--- Start of Record extracts ---

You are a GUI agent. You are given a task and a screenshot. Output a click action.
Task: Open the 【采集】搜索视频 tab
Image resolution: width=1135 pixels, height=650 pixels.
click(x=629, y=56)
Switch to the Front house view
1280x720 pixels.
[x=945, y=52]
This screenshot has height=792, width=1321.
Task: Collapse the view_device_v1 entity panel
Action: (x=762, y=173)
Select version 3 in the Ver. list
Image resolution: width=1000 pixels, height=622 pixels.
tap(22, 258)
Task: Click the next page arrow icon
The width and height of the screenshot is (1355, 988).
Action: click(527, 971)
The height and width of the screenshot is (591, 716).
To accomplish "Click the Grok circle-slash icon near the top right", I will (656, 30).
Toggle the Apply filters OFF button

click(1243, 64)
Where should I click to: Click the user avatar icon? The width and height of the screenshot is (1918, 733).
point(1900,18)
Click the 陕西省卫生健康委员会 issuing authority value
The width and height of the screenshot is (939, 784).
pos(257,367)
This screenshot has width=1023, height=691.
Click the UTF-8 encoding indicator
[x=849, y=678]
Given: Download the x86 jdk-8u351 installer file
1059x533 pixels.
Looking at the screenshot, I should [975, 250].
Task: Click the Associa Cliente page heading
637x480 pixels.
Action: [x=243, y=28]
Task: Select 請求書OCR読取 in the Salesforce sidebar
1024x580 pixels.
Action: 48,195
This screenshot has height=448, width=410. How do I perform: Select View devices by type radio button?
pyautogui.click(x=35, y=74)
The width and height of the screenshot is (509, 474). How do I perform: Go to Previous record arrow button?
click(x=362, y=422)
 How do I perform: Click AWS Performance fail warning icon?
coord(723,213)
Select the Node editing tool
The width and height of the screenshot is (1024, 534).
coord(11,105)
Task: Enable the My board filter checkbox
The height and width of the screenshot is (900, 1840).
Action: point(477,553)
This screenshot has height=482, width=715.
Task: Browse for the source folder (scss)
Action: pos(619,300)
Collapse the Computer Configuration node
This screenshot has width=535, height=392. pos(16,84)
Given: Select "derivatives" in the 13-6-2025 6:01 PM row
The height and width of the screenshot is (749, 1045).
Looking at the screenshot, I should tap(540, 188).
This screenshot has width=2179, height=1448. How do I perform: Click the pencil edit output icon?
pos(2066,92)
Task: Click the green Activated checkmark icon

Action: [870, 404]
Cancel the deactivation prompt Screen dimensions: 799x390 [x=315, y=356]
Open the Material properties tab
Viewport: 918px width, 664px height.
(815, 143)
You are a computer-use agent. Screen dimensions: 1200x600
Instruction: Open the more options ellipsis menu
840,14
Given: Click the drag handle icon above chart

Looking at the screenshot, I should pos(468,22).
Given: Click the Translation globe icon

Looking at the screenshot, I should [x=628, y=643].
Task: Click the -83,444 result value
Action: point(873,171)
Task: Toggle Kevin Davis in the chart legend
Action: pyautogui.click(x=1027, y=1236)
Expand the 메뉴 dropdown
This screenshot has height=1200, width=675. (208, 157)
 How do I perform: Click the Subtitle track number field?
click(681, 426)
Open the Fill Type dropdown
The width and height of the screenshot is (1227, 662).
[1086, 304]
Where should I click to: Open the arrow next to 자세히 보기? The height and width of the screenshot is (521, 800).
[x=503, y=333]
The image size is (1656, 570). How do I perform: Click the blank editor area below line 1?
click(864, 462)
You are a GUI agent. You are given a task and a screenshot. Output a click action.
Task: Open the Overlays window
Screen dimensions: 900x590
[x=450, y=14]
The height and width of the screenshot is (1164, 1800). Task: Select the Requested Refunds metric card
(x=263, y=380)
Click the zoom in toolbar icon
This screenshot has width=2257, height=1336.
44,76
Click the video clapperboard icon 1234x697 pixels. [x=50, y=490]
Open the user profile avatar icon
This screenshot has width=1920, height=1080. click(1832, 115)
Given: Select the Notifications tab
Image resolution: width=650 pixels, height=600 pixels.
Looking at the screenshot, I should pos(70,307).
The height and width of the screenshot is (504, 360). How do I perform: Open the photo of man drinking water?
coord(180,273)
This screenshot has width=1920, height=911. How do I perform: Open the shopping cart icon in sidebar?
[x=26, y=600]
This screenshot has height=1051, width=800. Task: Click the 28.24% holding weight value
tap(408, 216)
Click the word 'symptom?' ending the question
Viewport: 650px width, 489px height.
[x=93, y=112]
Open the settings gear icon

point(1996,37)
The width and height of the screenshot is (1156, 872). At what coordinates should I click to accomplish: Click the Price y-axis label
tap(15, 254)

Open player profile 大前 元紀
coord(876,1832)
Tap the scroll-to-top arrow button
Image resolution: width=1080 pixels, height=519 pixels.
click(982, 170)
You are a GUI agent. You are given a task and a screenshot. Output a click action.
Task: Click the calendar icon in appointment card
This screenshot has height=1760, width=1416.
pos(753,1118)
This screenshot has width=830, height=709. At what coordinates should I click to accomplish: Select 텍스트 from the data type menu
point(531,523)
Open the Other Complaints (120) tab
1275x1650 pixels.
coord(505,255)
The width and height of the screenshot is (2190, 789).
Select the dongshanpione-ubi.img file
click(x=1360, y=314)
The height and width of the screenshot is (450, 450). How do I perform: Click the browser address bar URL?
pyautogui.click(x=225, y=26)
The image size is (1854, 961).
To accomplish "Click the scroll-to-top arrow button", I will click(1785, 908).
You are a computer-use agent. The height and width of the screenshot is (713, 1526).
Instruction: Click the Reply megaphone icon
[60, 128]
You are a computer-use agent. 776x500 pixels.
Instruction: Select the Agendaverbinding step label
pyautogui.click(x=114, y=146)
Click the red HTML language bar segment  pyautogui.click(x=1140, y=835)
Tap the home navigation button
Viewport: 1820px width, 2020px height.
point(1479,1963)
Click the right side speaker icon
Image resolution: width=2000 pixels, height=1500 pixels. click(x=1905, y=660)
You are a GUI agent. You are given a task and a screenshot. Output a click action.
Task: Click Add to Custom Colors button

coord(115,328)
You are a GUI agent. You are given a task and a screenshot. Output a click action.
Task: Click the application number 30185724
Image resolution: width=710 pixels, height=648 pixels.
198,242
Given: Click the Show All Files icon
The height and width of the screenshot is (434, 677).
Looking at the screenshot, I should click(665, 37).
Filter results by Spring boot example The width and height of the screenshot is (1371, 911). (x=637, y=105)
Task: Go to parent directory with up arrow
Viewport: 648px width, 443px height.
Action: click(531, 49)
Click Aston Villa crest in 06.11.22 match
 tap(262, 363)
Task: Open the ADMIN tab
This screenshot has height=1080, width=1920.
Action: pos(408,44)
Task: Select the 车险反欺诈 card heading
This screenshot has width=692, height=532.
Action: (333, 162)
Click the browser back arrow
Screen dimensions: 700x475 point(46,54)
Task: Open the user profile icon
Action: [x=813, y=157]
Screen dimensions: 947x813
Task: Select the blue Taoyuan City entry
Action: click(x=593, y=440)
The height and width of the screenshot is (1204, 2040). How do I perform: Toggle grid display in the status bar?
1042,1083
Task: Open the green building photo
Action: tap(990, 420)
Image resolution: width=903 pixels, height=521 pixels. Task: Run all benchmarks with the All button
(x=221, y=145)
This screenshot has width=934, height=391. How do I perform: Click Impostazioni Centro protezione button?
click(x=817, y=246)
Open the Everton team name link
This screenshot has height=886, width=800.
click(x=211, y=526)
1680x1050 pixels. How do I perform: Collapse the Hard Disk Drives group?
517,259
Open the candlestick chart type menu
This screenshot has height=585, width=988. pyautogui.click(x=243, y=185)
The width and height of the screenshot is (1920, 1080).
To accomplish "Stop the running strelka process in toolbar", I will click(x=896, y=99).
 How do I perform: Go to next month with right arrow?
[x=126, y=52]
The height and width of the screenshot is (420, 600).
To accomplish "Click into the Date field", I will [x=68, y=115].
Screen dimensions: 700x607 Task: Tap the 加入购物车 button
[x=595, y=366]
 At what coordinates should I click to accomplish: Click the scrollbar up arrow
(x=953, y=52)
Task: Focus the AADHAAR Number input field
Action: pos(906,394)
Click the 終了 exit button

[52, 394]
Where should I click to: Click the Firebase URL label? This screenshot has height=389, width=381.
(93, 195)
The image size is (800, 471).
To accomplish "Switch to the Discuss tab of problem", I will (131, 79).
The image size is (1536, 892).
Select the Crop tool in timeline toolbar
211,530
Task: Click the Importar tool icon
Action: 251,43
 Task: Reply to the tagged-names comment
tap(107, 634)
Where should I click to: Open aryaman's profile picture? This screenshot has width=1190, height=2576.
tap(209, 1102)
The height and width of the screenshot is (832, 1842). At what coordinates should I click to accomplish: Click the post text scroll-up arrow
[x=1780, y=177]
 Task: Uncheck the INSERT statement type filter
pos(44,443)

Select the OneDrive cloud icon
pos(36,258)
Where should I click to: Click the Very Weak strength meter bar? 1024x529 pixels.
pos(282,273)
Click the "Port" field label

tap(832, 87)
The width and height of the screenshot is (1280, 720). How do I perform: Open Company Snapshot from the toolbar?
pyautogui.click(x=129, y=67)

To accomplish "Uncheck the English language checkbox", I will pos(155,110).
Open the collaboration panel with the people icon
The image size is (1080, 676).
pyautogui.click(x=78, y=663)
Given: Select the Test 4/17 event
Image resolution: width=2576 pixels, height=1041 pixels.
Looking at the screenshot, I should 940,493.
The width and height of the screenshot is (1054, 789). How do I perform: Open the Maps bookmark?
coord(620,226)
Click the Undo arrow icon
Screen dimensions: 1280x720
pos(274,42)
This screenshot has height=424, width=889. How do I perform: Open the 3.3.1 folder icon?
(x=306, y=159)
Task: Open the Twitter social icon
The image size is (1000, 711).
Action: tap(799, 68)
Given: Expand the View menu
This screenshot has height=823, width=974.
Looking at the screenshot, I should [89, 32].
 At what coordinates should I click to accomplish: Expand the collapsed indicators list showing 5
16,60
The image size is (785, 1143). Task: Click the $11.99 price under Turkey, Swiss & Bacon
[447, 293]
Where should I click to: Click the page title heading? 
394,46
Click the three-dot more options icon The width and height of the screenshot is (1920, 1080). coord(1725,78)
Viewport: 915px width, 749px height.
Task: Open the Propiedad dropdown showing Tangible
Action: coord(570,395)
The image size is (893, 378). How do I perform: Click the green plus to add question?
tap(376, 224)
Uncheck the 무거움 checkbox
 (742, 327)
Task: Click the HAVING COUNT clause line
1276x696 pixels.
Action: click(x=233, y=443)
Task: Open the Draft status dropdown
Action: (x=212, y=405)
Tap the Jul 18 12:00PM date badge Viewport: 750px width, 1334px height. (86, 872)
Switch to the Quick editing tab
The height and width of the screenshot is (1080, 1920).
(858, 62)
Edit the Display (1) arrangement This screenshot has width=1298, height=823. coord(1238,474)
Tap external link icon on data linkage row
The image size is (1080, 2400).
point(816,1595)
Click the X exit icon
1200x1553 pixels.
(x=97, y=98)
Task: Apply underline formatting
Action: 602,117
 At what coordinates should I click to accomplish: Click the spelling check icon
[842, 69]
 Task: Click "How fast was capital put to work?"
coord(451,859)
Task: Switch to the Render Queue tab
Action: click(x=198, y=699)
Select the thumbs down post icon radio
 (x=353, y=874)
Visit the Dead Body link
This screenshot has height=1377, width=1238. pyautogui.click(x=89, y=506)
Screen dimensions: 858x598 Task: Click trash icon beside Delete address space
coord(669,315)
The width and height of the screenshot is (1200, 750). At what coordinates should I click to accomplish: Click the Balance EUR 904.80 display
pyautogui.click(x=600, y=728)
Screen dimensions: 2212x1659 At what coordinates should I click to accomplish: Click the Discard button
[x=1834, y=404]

--- End of Record extracts ---

▸ What you need to do: Lay out the portion of the entries above that opens with the line containing "Given: Download the" and closes with the line containing "coord(11,105)", both lines included, as a Markdown table with the columns Row and Line. Number each line and leave out any blank ones.

▸ Task answer:
| Row | Line |
|---|---|
| 1 | Given: Download the x86 jdk-8u351 installer file |
| 2 | 1059x533 pixels. |
| 3 | Looking at the screenshot, I should [975, 250]. |
| 4 | Task: Click the Associa Cliente page heading |
| 5 | 637x480 pixels. |
| 6 | Action: [x=243, y=28] |
| 7 | Task: Select 請求書OCR読取 in the Salesforce sidebar |
| 8 | 1024x580 pixels. |
| 9 | Action: 48,195 |
| 10 | This screenshot has height=448, width=410. How do I perform: Select View devices by type radio button? |
| 11 | pyautogui.click(x=35, y=74) |
| 12 | The width and height of the screenshot is (509, 474). How do I perform: Go to Previous record arrow button? |
| 13 | click(x=362, y=422) |
| 14 |  How do I perform: Click AWS Performance fail warning icon? |
| 15 | coord(723,213) |
| 16 | Select the Node editing tool |
| 17 | The width and height of the screenshot is (1024, 534). |
| 18 | coord(11,105) |